[Written task]: Rewrite all of the records below, changing each occurrence of "computer-use agent" to "screen-navigation agent" and leaving every other part unchanged.

Entries on where items appear:
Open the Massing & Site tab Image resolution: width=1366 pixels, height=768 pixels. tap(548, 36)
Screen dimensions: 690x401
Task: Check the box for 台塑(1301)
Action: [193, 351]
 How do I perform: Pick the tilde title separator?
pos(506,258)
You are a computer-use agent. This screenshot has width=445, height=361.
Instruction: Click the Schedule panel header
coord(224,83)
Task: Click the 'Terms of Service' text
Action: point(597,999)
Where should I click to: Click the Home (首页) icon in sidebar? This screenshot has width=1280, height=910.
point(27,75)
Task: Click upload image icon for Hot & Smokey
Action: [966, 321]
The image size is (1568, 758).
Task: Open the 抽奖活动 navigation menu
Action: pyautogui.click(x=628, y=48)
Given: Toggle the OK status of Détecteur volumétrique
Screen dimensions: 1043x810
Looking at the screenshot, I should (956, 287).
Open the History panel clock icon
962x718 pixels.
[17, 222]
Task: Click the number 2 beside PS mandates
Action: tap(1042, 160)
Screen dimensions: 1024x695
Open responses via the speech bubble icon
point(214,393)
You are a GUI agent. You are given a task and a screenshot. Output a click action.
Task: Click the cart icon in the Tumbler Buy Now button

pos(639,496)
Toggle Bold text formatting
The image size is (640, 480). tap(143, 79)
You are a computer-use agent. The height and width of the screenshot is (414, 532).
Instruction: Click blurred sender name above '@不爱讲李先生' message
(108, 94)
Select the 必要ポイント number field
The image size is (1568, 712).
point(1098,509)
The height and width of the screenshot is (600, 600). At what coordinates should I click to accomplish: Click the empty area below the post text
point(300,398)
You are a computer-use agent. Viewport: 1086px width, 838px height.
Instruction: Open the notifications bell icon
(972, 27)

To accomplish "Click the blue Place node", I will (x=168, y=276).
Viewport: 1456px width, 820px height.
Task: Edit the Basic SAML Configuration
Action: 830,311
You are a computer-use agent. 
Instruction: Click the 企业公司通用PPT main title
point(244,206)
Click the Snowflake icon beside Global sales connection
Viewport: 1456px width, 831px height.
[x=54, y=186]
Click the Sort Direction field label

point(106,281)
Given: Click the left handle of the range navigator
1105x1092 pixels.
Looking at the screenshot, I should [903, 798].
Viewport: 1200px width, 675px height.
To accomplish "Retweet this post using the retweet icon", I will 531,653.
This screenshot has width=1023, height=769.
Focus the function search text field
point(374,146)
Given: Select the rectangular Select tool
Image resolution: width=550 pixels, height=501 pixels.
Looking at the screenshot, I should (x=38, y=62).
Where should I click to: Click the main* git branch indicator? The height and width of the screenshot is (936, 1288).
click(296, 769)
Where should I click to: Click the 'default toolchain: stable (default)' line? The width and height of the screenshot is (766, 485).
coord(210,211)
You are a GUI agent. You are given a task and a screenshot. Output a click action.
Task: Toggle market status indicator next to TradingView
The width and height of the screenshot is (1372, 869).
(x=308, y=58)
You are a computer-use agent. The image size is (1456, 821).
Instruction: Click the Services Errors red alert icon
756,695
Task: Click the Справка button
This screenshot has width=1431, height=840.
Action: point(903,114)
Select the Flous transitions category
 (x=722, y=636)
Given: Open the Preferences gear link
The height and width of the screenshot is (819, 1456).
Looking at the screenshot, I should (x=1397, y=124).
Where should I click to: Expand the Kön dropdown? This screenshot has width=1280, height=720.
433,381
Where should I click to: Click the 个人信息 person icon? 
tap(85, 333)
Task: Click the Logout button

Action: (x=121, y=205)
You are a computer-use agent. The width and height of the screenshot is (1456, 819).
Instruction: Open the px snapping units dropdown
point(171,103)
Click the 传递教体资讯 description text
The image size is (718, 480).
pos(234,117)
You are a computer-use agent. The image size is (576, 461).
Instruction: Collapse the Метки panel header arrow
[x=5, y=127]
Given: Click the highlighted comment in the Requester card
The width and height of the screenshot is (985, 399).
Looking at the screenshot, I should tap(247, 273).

[Response]:
Open the Massing & Site tab Image resolution: width=1366 pixels, height=768 pixels. tap(548, 36)
Screen dimensions: 690x401
Task: Check the box for 台塑(1301)
Action: [193, 351]
 How do I perform: Pick the tilde title separator?
pos(506,258)
You are a screen-navigation agent. This screenshot has width=445, height=361.
Instruction: Click the Schedule panel header
coord(224,83)
Task: Click the 'Terms of Service' text
Action: point(597,999)
Where should I click to: Click the Home (首页) icon in sidebar? This screenshot has width=1280, height=910.
point(27,75)
Task: Click upload image icon for Hot & Smokey
Action: [966, 321]
The image size is (1568, 758).
Task: Open the 抽奖活动 navigation menu
Action: pyautogui.click(x=628, y=48)
Given: Toggle the OK status of Détecteur volumétrique
Screen dimensions: 1043x810
Looking at the screenshot, I should (956, 287).
Open the History panel clock icon
962x718 pixels.
[17, 222]
Task: Click the number 2 beside PS mandates
Action: tap(1042, 160)
Screen dimensions: 1024x695
Open responses via the speech bubble icon
point(214,393)
You are a GUI agent. You are given a task and a screenshot. Output a click action.
Task: Click the cart icon in the Tumbler Buy Now button

pos(639,496)
Toggle Bold text formatting
The image size is (640, 480). tap(143, 79)
You are a screen-navigation agent. The height and width of the screenshot is (414, 532).
Instruction: Click blurred sender name above '@不爱讲李先生' message
(108, 94)
Select the 必要ポイント number field
The image size is (1568, 712).
point(1098,509)
The height and width of the screenshot is (600, 600). At what coordinates should I click to accomplish: Click the empty area below the post text
point(300,398)
You are a screen-navigation agent. Viewport: 1086px width, 838px height.
Instruction: Open the notifications bell icon
(972, 27)

To accomplish "Click the blue Place node", I will (x=168, y=276).
Viewport: 1456px width, 820px height.
Task: Edit the Basic SAML Configuration
Action: 830,311
You are a screen-navigation agent. 
Instruction: Click the 企业公司通用PPT main title
point(244,206)
Click the Snowflake icon beside Global sales connection
Viewport: 1456px width, 831px height.
[x=54, y=186]
Click the Sort Direction field label

point(106,281)
Given: Click the left handle of the range navigator
1105x1092 pixels.
Looking at the screenshot, I should [903, 798].
Viewport: 1200px width, 675px height.
To accomplish "Retweet this post using the retweet icon", I will 531,653.
This screenshot has width=1023, height=769.
Focus the function search text field
point(374,146)
Given: Select the rectangular Select tool
Image resolution: width=550 pixels, height=501 pixels.
Looking at the screenshot, I should (x=38, y=62).
Where should I click to: Click the main* git branch indicator? The height and width of the screenshot is (936, 1288).
click(296, 769)
Where should I click to: Click the 'default toolchain: stable (default)' line? The width and height of the screenshot is (766, 485).
coord(210,211)
You are a GUI agent. You are given a task and a screenshot. Output a click action.
Task: Toggle market status indicator next to TradingView
The width and height of the screenshot is (1372, 869).
(x=308, y=58)
You are a screen-navigation agent. The image size is (1456, 821).
Instruction: Click the Services Errors red alert icon
756,695
Task: Click the Справка button
This screenshot has width=1431, height=840.
Action: point(903,114)
Select the Flous transitions category
 (x=722, y=636)
Given: Open the Preferences gear link
The height and width of the screenshot is (819, 1456).
Looking at the screenshot, I should (x=1397, y=124).
Where should I click to: Expand the Kön dropdown? This screenshot has width=1280, height=720.
433,381
Where should I click to: Click the 个人信息 person icon? 
tap(85, 333)
Task: Click the Logout button

Action: (x=121, y=205)
You are a screen-navigation agent. The width and height of the screenshot is (1456, 819).
Instruction: Open the px snapping units dropdown
point(171,103)
Click the 传递教体资讯 description text
The image size is (718, 480).
pos(234,117)
You are a screen-navigation agent. The image size is (576, 461).
Instruction: Collapse the Метки panel header arrow
[x=5, y=127]
Given: Click the highlighted comment in the Requester card
The width and height of the screenshot is (985, 399).
Looking at the screenshot, I should tap(247, 273).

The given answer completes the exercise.